Index: lib/Transforms/Utils/SimplifyCFG.cpp
===================================================================
--- lib/Transforms/Utils/SimplifyCFG.cpp
+++ lib/Transforms/Utils/SimplifyCFG.cpp
@@ -5490,17 +5490,6 @@
   return true;
 }
 
-static bool isSwitchDense(ArrayRef<int64_t> Values) {
-  // See also SelectionDAGBuilder::isDense(), which this function was based on.
-  uint64_t Diff = (uint64_t)Values.back() - (uint64_t)Values.front();
-  uint64_t Range = Diff + 1;
-  uint64_t NumCases = Values.size();
-  // 40% is the default density for building a jump table in optsize/minsize mode.
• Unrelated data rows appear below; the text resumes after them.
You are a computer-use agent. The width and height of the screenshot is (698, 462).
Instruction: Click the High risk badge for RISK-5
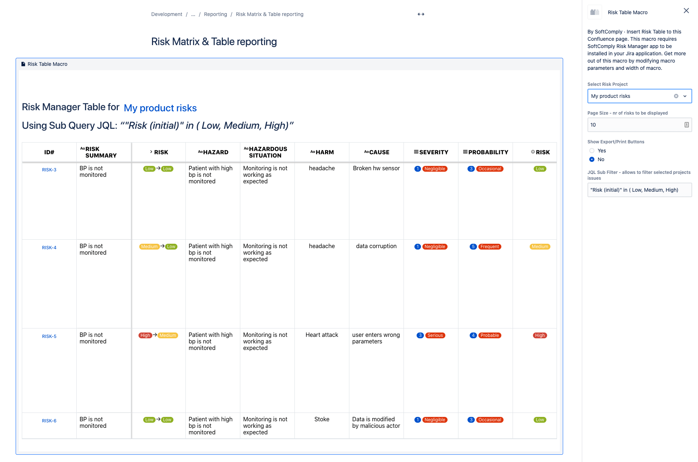pyautogui.click(x=540, y=335)
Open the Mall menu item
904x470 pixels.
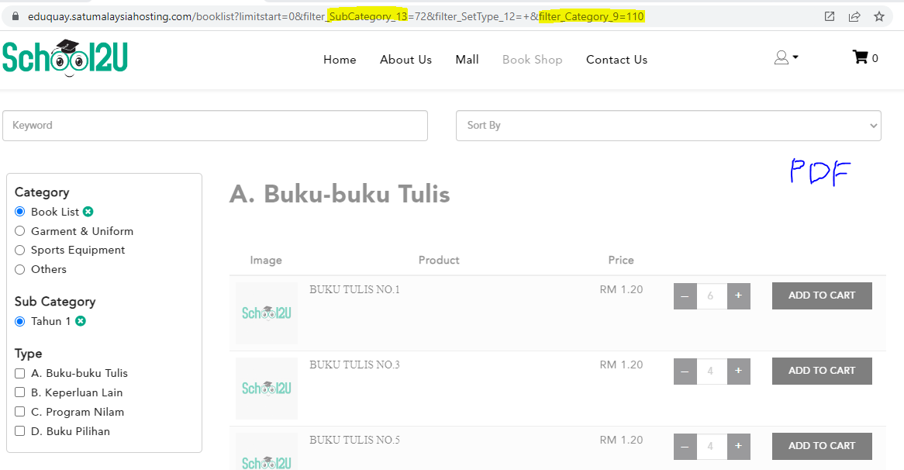[x=467, y=60]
-  uint64_t MinDensity = 40;
-
-  return NumCases * 100 >= Range * MinDensity;
-}
-
 /// Try to transform a switch that has "holes" in it to a contiguous sequence
 /// of cases.
 ///
@@ -5512,6 +5501,7 @@
 static bool ReduceSwitchRange(SwitchInst *SI, IRBuilder<> &Builder,
                               const DataLayout &DL,
                               const TargetTransformInfo &TTI) {
+  bool MadeChanges = false;
   auto *CondTy = cast<IntegerType>(SI->getCondition()->getType());
   if (CondTy->getIntegerBitWidth() > 64 ||
       !DL.fitsInLegalInteger(CondTy->getIntegerBitWidth()))
@@ -5521,49 +5511,53 @@
   if (SI->getNumCases() < 4)
     return false;
 
-  // This transform is agnostic to the signedness of the input or case values. We
-  // can treat the case values as signed or unsigned. We can optimize more common
-  // cases such as a sequence crossing zero {-4,0,4,8} if we interpret case values
-  // as signed.
-  SmallVector<int64_t,4> Values;
+  SmallVector<uint64_t,4> Values;
   for (auto &C : SI->cases())
-    Values.push_back(C.getCaseValue()->getValue().getSExtValue());
+    Values.push_back(C.getCaseValue()->getLimitedValue());
   llvm::sort(Values);
 
-  // If the switch is already dense, there's nothing useful to do here.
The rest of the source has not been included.